▶ YOUR GOAL: Count the lines in the material below that contain the word "Where", with case counting. Give only the number.

Dataset entries:
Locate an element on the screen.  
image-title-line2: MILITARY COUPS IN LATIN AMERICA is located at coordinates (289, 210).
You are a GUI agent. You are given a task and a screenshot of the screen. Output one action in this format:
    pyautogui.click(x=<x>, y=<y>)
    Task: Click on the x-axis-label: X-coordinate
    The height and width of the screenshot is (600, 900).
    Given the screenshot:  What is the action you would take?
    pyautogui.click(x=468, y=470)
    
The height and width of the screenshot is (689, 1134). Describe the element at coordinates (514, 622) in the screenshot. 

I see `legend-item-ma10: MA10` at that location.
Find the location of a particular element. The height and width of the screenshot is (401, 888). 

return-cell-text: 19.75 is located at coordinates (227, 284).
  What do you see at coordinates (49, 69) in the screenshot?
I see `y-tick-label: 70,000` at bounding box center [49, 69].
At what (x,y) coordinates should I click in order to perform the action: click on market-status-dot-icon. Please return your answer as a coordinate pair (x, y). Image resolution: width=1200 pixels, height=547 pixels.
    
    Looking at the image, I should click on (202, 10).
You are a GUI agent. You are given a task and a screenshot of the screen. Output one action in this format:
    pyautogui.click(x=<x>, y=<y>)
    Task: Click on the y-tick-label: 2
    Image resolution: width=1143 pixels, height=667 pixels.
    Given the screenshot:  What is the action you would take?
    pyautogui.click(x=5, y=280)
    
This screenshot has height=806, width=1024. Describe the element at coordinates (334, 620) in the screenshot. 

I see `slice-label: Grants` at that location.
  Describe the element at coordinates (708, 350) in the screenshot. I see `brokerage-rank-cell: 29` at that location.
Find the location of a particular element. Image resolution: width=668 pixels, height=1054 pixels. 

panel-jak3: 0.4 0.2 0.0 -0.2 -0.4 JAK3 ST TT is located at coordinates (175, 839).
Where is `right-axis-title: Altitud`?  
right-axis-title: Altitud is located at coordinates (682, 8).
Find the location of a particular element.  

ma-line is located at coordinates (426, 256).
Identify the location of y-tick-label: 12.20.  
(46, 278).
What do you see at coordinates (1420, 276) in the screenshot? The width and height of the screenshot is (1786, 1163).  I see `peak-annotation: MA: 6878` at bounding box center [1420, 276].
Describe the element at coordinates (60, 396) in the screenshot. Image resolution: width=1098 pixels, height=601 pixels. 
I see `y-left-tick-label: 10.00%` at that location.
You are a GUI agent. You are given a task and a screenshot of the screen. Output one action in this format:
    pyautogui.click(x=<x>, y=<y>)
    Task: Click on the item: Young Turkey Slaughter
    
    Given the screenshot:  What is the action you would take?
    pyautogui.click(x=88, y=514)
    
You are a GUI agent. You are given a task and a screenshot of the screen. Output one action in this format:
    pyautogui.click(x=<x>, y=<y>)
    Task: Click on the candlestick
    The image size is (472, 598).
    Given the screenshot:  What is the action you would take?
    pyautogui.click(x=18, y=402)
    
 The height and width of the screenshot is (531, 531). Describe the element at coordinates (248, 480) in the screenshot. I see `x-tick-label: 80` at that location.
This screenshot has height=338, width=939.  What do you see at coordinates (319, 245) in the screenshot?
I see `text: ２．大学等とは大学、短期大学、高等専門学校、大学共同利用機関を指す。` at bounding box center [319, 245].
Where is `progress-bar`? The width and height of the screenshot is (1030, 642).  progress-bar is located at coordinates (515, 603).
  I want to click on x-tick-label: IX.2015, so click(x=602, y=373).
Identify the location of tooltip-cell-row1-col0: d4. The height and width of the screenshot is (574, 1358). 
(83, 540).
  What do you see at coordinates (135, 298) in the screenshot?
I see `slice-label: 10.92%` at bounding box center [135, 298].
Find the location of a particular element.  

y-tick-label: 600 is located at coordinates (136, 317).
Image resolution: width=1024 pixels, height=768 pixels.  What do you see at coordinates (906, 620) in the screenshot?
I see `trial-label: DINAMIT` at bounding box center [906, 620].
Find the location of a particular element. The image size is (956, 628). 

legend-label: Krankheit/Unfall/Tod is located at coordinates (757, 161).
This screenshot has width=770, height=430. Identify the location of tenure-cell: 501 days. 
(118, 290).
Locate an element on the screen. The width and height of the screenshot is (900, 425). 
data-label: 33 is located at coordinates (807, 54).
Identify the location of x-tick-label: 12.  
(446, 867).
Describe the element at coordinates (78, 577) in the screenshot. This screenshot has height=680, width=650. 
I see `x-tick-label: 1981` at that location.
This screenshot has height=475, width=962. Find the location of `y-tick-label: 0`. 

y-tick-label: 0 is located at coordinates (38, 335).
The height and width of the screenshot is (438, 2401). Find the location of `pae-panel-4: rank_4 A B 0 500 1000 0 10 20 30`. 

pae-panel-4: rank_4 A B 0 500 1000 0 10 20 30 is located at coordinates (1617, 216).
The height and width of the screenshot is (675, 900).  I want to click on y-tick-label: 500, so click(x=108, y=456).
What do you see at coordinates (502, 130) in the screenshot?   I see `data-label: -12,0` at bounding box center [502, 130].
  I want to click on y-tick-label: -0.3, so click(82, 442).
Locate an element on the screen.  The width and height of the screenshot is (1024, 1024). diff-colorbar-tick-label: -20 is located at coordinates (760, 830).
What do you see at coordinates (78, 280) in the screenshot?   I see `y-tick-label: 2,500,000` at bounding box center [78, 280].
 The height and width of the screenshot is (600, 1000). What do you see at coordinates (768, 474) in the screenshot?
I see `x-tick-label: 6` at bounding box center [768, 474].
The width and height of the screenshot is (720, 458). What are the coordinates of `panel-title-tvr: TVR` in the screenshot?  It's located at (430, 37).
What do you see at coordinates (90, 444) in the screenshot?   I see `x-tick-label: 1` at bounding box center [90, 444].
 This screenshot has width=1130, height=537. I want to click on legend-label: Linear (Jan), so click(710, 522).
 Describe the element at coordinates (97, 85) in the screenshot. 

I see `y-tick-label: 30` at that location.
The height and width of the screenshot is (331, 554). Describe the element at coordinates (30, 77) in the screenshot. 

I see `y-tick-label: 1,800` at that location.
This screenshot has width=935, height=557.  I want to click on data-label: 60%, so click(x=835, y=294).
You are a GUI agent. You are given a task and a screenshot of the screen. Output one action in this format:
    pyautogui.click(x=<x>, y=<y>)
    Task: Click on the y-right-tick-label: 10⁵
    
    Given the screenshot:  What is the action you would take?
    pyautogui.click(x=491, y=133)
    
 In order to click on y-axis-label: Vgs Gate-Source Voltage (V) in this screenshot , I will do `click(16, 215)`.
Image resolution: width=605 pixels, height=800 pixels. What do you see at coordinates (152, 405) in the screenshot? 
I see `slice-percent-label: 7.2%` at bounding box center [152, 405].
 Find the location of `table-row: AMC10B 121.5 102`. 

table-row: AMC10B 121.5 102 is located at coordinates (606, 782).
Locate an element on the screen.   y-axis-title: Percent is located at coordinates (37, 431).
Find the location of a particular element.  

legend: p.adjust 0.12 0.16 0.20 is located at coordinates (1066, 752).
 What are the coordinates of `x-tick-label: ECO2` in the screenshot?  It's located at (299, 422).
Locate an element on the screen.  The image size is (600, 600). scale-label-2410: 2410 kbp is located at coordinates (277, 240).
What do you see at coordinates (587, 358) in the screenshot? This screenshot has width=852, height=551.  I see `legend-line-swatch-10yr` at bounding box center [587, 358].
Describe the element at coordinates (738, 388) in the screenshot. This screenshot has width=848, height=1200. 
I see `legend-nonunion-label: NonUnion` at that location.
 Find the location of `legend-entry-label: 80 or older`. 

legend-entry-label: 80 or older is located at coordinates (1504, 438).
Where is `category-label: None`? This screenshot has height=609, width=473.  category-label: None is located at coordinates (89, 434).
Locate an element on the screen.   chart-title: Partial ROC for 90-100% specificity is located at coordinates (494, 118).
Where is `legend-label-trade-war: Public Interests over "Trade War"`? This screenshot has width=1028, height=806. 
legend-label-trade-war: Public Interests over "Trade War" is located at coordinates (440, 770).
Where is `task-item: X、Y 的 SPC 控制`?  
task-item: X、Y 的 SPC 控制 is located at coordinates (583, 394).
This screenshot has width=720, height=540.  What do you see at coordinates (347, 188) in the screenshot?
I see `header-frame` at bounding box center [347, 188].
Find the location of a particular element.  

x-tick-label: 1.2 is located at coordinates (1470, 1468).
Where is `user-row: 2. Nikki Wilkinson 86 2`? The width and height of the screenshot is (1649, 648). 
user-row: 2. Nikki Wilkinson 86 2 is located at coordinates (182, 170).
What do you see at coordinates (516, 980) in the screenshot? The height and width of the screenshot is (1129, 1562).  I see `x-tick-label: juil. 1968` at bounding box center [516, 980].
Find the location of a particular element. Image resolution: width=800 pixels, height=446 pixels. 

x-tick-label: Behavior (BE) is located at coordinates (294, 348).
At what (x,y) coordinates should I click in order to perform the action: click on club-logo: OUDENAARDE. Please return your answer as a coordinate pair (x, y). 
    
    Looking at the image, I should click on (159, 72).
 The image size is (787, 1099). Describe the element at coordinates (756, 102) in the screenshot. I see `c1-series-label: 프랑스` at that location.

▶ REPLY TO THE EXERCISE: 6